A man in Australia sued the hospital where he watched his wife deliver a baby via cesarean-section birth in 2018, claiming it caused him a “psychotic illness.”
New dad Anil Koppula filed the lawsuit several years after the successful operation, declaring that the experience led to a “breakdown of his marriage.”
In the documents filed to support his suit, “Mr. Koppula alleges that he was encouraged, or permitted, to observe the delivery, that in the course of doing so, he saw his wife’s internal organs and blood.”
Additionally, Koppula claims “that the Hospital breached a duty of care it owed to him and is liable to pay him damages.”
His lawsuit seeks damages from the Royal Women’s Hospital in Melbourne in the amount of 1 billion Australian dollars, the equivalent of more than 642 million US dollars.
A C-section is the surgical delivery of a baby through an incision made in the mother’s abdomen and uterus, according to Johns Hopkins Medicine.
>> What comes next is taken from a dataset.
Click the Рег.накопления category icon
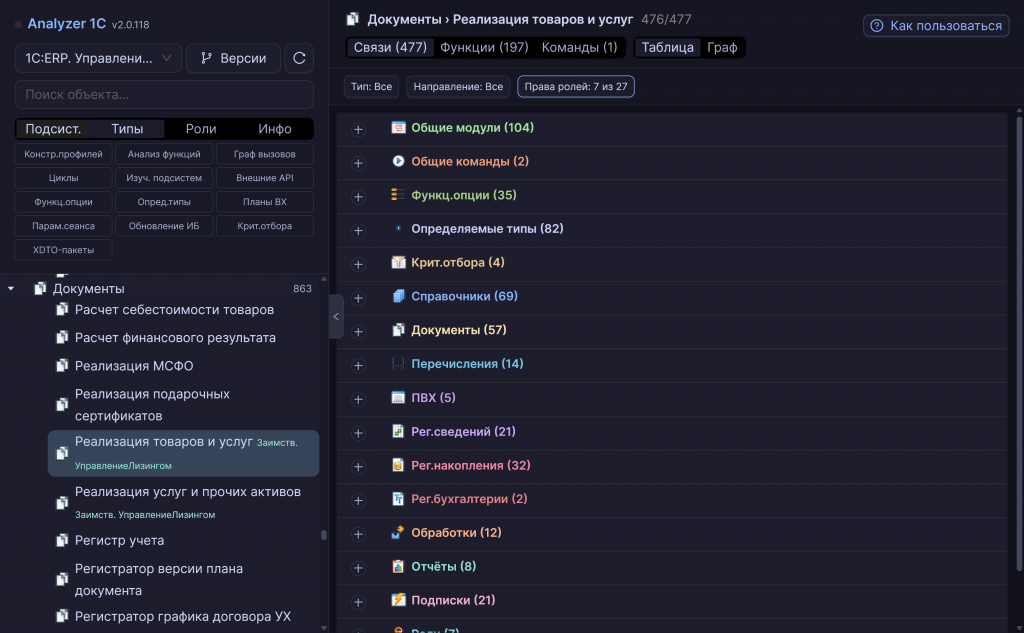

Health-care providers use it when they believe it is safer for the mother and/or the baby.
There are several medical reasons why a C-section might be performed: an abnormal fetal position or heart rate, labor problems, a large-sized baby, infections or other concerns.
There are risks associated with the procedure, including infection, bleeding, blood clots and injury to the bladder or bowels.
In one recent case, a woman in England was given just hours to live after developing a sepsis infection following a routine C-section.
And earlier this month, a woman complaining of chronic pain discovered that she had a surgical tool the size of a dinner plate inside her abdomen more than a year after delivering her baby via C-section.
A number of health experts have found that many C-sections are unnecessary: Overall, 31.8% — nearly one-third — of all US births were C-sections, according to KFF Health News, despite the risks and the high cost of the procedures.
Women are often permitted to have a partner or family member in the room as they have their C-section, so they can witness the birth of the new baby and support the mother during the procedure.
The hospital in Australia has said that it hadn’t breached a “duty of care,” and Koppula didn’t suffer any real injury because of the C-section he observed.
And the judge agreed: Koppula chose to represent himself in court, where Justice James Gorton dismissed the suit, calling the claim an “abuse of process.”